[Collected data]
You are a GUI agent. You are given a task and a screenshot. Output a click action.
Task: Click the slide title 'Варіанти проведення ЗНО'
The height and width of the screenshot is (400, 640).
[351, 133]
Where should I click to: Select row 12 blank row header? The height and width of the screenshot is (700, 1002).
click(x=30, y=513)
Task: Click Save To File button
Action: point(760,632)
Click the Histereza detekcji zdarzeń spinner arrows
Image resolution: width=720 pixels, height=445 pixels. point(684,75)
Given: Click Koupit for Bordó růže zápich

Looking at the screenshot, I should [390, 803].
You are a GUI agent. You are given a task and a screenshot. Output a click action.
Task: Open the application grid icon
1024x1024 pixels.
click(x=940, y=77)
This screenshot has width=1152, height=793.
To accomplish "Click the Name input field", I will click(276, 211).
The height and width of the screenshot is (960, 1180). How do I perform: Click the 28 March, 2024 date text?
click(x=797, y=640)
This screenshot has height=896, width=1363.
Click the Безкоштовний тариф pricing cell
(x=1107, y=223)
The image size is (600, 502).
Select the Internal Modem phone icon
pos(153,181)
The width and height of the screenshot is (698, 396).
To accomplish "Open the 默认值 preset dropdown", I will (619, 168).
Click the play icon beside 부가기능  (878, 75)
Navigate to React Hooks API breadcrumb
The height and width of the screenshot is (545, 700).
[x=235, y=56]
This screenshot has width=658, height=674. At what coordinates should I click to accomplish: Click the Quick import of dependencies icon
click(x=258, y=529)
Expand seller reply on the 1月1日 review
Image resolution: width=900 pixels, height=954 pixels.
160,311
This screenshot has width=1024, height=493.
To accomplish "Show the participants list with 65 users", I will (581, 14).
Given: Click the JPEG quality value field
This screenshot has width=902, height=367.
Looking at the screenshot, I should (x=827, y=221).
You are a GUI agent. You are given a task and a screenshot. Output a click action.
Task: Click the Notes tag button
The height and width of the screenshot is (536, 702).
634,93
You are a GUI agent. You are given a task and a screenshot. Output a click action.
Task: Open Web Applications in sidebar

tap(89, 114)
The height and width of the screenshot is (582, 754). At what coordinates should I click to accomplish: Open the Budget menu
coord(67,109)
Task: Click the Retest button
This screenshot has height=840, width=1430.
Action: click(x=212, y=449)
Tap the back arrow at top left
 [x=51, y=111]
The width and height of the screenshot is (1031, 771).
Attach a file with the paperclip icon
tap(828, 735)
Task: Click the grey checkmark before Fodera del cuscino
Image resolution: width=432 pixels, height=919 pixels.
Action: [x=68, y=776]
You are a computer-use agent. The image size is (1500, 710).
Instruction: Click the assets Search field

**Activity**
Return the data from the top line through the bottom line exactly.

**Exercise solution**
You are a GUI agent. You are given a task and a screenshot. Output a click action.
Task: Click the slide title 'Варіанти проведення ЗНО'
The height and width of the screenshot is (400, 640).
[351, 133]
Where should I click to: Select row 12 blank row header? The height and width of the screenshot is (700, 1002).
click(x=30, y=513)
Task: Click Save To File button
Action: point(760,632)
Click the Histereza detekcji zdarzeń spinner arrows
Image resolution: width=720 pixels, height=445 pixels. point(684,75)
Given: Click Koupit for Bordó růže zápich

Looking at the screenshot, I should [390, 803].
You are a GUI agent. You are given a task and a screenshot. Output a click action.
Task: Open the application grid icon
1024x1024 pixels.
click(x=940, y=77)
This screenshot has width=1152, height=793.
To accomplish "Click the Name input field", I will click(276, 211).
The height and width of the screenshot is (960, 1180). How do I perform: Click the 28 March, 2024 date text?
click(x=797, y=640)
This screenshot has height=896, width=1363.
Click the Безкоштовний тариф pricing cell
(x=1107, y=223)
The image size is (600, 502).
Select the Internal Modem phone icon
pos(153,181)
The width and height of the screenshot is (698, 396).
To accomplish "Open the 默认值 preset dropdown", I will (619, 168).
Click the play icon beside 부가기능  (878, 75)
Navigate to React Hooks API breadcrumb
The height and width of the screenshot is (545, 700).
[x=235, y=56]
This screenshot has width=658, height=674. At what coordinates should I click to accomplish: Click the Quick import of dependencies icon
click(x=258, y=529)
Expand seller reply on the 1月1日 review
Image resolution: width=900 pixels, height=954 pixels.
160,311
This screenshot has width=1024, height=493.
To accomplish "Show the participants list with 65 users", I will (581, 14).
Given: Click the JPEG quality value field
This screenshot has width=902, height=367.
Looking at the screenshot, I should (x=827, y=221).
You are a GUI agent. You are given a task and a screenshot. Output a click action.
Task: Click the Notes tag button
The height and width of the screenshot is (536, 702).
634,93
You are a GUI agent. You are given a task and a screenshot. Output a click action.
Task: Open Web Applications in sidebar

tap(89, 114)
The height and width of the screenshot is (582, 754). At what coordinates should I click to accomplish: Open the Budget menu
coord(67,109)
Task: Click the Retest button
This screenshot has height=840, width=1430.
Action: click(x=212, y=449)
Tap the back arrow at top left
 [x=51, y=111]
The width and height of the screenshot is (1031, 771).
Attach a file with the paperclip icon
tap(828, 735)
Task: Click the grey checkmark before Fodera del cuscino
Image resolution: width=432 pixels, height=919 pixels.
Action: [x=68, y=776]
You are a computer-use agent. The image size is (1500, 710).
Instruction: Click the assets Search field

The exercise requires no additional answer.